Soundtrack
One of the things that I find fascinating just about every time I travel around Europe is the music playing in the background in restaurants, bars, hotels, stores, and so forth. It’s not terribly surprising that a bunch of it is American pop music, of course, but I’m frequently caught off-guard by what American pop music is playing.
I wouldn’t pay it much attention at all, I think, if it were relentlessly current — the stuff that’s being pressed on all of us, all the time — but what I hear here is often oddly dated, and yet not anything that would fall into the category of obvious “classics” that could simply fade into the background. There was one summer in Paris, for instance, when we heard George Benson’s Give Me the Night everywhere we went. And not just one song off of the album, which might have rotated onto some weird retro playlist, but the entire album.

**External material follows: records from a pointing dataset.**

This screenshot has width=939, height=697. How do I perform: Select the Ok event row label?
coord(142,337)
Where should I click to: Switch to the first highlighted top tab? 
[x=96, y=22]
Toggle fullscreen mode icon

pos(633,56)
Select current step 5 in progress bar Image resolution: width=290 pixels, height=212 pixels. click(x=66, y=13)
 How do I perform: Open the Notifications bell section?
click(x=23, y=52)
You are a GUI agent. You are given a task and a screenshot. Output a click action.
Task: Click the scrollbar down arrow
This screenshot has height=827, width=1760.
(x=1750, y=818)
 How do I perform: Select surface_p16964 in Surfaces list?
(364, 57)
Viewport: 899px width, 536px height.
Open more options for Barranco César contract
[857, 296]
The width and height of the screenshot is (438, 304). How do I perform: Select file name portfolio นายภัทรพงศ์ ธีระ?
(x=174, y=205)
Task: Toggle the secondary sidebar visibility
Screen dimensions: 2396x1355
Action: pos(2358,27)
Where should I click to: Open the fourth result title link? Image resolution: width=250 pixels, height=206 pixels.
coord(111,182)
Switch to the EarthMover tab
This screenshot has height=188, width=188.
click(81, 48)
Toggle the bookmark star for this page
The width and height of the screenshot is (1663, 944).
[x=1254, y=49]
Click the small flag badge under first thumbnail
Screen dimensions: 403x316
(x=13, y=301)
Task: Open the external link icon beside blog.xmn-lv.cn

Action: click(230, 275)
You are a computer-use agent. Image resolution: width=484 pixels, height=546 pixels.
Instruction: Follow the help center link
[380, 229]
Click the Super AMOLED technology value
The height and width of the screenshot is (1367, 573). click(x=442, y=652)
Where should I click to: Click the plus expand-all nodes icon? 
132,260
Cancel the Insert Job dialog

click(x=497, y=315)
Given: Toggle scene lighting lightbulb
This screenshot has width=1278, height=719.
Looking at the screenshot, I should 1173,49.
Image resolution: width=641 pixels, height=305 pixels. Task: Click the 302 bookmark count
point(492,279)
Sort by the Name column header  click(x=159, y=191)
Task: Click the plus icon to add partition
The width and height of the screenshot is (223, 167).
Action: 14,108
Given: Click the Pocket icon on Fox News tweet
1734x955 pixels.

Here in Prague, it’s Tracy Chapman’s 1988 eponymous album. In one bar, it played start to finish, but I’ve also heard selections from it in at least three other places here, including our hotel’s lounge — and not just “Fast Car,” but several other singles as well.
What’s that all about? How is it that a 22 year old album rotates back into currency this far from its origins?
- ← Previous
#reverb10, day 25: Photo - Next →
#reverb10, day 26: Soul Food
Webmentions
No replies yet.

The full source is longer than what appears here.